Lignification, Maceration, and Malolactic Fermentation, Oh My!

Dorothy in Wizard of OzI feel like Dorothy in Oz-Land when I start thinking about all of the terminology that my winemaker friends use about their vineyards. This weekend, head spinning, I sorted out a few terms with the experts.

Try these on for size, like Dorothy’s ruby slippers. If they don’t take you home, at least drop them into the conversation next time you talk wine. They’ll impress your friends.

When Oregon Grapes are Ripe,
they Undergo Lignification

Stuff goes brown. That’s the essence of it.

As grapes mature throughout the growing season, the seeds within the berries evolve, becoming more brown in color and wood-like in consistence. As harvest time grows near, winegrowers will frequently sample berries in order to expose the seeds so they can inspect their color. When seeds begin to lignify, they become brown, a key indicator of ripeness. Similarly, the stems of the clusters will become brown with advancing lignification (or, increased woodiness). Lignified seeds and stems are generally desirable attributes, because the tannins that they contribute to the final wine do not have a “green” character. This is also important when the winemaker intends to use whole cluster fermentation on the grapes, because the brown stems contribute a stronger tannin structure to the wine.

below, grapes that have experienced lignification – the stems are brown and woody, no longer green

lignification in grape stems

To make Oregon Wine, Many Winemakers Use Maceration

The short version: soak the smashed grapes and they get more color and flavors, especially tannins.

Maceration is the process of soaking grapes or must in either juice or alcohol in order to extract larger amounts of phenolics, including color agents, flavor agents, and tannins. An important process in red wine making, maceration is done by holding the crushed grapes for a period of time at a cold temperature to inhibit fermentation while color and tannin flavors increase.

Oregon Chardonnay is Often Subjected to Malolactic fermentation (ML)

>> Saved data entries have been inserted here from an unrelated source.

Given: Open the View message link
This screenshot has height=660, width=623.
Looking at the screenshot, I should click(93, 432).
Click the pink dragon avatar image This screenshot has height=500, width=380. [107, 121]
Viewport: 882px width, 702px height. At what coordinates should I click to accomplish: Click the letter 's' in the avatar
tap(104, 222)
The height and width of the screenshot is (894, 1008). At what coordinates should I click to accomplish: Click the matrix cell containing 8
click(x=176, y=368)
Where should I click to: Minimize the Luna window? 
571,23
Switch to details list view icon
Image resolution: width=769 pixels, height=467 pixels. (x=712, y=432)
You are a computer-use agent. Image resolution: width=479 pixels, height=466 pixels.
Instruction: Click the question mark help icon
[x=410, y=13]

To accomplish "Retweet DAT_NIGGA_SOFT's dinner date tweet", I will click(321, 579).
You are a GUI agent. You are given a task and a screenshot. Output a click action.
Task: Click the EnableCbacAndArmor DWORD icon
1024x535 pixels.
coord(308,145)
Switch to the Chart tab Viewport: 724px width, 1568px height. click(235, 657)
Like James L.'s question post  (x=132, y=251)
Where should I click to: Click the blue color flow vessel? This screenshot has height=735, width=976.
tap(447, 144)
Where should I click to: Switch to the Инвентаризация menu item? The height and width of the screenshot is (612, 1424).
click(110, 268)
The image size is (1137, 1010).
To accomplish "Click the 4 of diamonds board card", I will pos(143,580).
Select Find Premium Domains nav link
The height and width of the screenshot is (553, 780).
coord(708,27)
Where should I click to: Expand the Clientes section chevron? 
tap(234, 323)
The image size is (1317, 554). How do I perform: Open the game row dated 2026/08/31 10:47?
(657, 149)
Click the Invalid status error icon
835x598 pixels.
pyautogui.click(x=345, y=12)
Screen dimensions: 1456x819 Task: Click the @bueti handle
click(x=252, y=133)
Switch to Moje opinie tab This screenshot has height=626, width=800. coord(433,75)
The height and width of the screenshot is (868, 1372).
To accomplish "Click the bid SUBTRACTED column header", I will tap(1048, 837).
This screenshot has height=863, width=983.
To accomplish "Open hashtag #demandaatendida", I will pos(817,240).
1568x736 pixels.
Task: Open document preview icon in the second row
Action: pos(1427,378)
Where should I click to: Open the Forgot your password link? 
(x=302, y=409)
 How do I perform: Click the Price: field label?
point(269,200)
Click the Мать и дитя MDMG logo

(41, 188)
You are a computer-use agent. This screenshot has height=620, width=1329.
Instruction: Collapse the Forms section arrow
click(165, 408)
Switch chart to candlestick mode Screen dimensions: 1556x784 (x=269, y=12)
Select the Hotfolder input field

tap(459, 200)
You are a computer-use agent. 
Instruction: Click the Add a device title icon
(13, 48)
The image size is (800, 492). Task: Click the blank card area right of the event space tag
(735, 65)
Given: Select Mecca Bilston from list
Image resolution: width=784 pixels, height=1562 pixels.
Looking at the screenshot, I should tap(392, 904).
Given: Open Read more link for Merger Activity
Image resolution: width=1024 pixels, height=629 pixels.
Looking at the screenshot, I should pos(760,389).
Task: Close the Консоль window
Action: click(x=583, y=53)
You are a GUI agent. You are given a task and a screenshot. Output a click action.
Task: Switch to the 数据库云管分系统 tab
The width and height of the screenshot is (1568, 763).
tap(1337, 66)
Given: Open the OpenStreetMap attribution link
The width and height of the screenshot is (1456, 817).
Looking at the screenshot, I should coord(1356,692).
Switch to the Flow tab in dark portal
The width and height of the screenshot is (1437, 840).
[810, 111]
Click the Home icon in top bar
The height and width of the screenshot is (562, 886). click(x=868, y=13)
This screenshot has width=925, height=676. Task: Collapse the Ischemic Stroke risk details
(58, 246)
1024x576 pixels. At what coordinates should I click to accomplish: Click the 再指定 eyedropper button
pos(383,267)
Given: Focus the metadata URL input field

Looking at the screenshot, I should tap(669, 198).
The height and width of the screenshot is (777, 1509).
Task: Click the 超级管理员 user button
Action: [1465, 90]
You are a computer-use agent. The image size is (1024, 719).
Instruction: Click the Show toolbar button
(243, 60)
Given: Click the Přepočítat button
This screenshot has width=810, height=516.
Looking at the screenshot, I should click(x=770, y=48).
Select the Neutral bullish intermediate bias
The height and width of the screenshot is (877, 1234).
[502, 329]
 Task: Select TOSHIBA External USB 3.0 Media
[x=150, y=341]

Malo = Buttery, creamy flavors.

Often referred to as “malo” or “ML,” malolactic fermentation is a secondary fermentation that often happens spontaneously, but is sometimes induced by a yeast culture. Malic acid is one of the two main acids in wine (the other is tartaric) and is unaffected by the primary fermentation process. Malic acid tends to be harsh, and malolactic fermentation turns Malic acid into softer Lactic acid. ML fermentation softens wines and can provide added complexity and a creamy texture and flavor. ML is frequently desirable in both red and white wines, but too much can reduce the fresh flavors that come from acidity in the wine and turn them flabby. The decision on how to handle ML is made by the winemaker depending on the chemical composition of the grapes and the style of wine he or she wishes to make.